▸ Provided material
_ _ _ _ _
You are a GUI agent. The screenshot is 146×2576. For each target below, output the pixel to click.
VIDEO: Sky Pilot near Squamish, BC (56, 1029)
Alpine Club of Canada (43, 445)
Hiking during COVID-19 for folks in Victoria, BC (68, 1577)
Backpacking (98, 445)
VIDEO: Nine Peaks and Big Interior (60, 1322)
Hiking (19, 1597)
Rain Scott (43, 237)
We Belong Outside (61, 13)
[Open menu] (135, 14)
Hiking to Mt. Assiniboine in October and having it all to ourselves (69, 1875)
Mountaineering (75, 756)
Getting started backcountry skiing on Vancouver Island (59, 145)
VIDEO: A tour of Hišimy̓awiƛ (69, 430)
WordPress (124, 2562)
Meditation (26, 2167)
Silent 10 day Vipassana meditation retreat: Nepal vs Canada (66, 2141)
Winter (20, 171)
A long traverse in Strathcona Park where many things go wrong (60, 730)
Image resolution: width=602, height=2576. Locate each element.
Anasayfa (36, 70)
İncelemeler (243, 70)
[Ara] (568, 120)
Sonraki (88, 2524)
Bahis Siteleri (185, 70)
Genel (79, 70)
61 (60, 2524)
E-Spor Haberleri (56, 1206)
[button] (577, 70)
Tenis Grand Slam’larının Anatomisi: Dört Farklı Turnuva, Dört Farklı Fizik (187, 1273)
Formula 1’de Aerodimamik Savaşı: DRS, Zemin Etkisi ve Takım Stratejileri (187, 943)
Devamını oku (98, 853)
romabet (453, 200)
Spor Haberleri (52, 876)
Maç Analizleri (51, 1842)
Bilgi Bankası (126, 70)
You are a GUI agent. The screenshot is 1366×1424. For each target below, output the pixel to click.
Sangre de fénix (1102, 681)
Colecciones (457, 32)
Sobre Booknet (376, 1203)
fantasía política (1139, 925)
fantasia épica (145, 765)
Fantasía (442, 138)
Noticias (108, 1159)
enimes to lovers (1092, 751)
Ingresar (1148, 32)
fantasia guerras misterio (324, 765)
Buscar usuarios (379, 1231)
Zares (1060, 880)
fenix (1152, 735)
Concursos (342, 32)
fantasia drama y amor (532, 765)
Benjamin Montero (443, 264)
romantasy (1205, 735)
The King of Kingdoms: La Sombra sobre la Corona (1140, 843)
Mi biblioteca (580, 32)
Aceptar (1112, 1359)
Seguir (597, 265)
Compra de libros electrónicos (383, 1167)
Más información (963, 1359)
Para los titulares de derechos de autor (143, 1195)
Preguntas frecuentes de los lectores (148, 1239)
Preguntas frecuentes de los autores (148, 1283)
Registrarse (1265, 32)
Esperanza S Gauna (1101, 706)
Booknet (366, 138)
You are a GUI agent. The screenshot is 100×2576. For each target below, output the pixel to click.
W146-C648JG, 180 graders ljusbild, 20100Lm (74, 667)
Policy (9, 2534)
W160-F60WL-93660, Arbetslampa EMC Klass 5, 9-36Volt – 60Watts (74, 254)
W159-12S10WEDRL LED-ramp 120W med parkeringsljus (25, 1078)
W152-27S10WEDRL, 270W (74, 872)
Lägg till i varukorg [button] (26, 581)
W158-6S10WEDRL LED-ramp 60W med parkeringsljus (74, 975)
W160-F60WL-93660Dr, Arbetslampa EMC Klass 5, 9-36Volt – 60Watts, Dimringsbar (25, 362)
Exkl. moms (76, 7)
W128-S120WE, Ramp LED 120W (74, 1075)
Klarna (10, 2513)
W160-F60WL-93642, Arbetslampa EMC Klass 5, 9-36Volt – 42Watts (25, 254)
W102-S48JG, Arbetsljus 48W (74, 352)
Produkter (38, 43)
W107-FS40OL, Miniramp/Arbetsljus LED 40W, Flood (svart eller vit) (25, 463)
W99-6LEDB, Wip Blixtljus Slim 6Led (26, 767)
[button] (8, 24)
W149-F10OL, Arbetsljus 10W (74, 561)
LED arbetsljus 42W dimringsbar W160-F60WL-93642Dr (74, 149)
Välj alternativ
_ _ _ _ _
▸ Required work
Copy every line above that holds the word "each".

▸ Task answer
You are a GUI agent. The screenshot is 146×2576. For each target below, output the pixel to click.
Image resolution: width=602, height=2576. Locate each element.
You are a GUI agent. The screenshot is 1366×1424. For each target below, output the pixel to click.
You are a GUI agent. The screenshot is 100×2576. For each target below, output the pixel to click.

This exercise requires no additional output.